AERODOM anunció una ampliación de la conectividad aérea del Aeropuerto Internacional Gregorio Luperón, en Puerto Plata, con nuevas rutas internacionales y más frecuencias de cara a la temporada de invierno. Desde el 1 de julio, Copa Airlines pasó de tres a cuatro sus vuelos semanales entre Panamá y Puerto Plata, mientras que Air Transat y WestJet abrirán desde el 15 de diciembre conexiones estacionales semanales desde London, Ontario, y Winnipeg, respectivamente.
El ajuste fortalece el acceso de la costa norte a mercados de América Latina y Canadá, pero también somete a mayor escrutinio la narrativa de promoción turística que ha predominado en el discurso oficial. Aunque el anuncio resalta más alternativas de viaje y mejores enlaces con la red continental de la aerolínea, el dato central es que se trata de un aumento puntual de operaciones y de rutas estacionales, una diferencia que obliga a evaluar la gestión por resultados sostenibles y no solo por visibilidad.

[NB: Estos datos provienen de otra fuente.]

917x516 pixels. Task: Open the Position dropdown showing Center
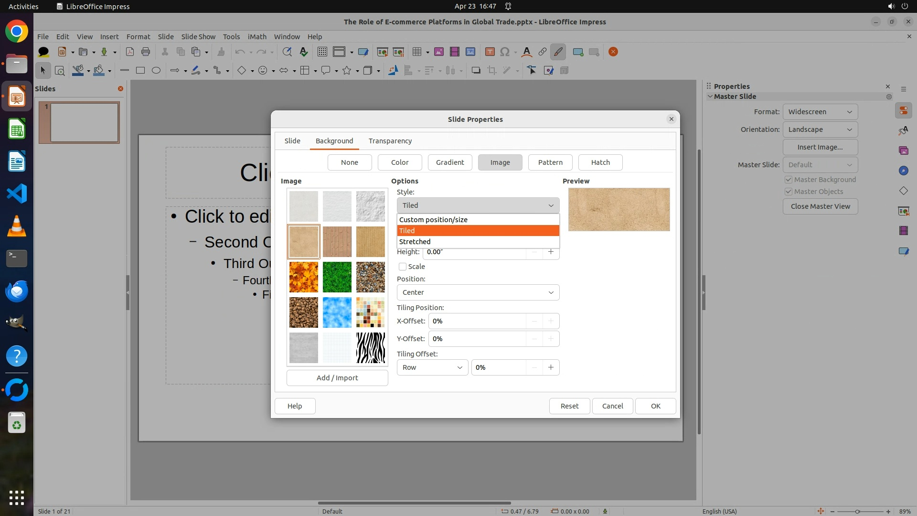[478, 292]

AERODOM atribuyó la expansión al atractivo de Puerto Plata, a la confianza de las aerolíneas y a la calidad de la infraestructura y del servicio del aeropuerto. En un escenario en el que el turismo ha servido de vitrina constante para el Gobierno y para figuras como David Collado, la nueva conectividad vuelve a colocar sobre la mesa la necesidad de rendición de cuentas sobre el impacto real de esos anuncios en el desarrollo económico de la región, una discusión que la oposición ha insistido en llevar al terreno de la estabilidad, la planificación y la vigilancia institucional.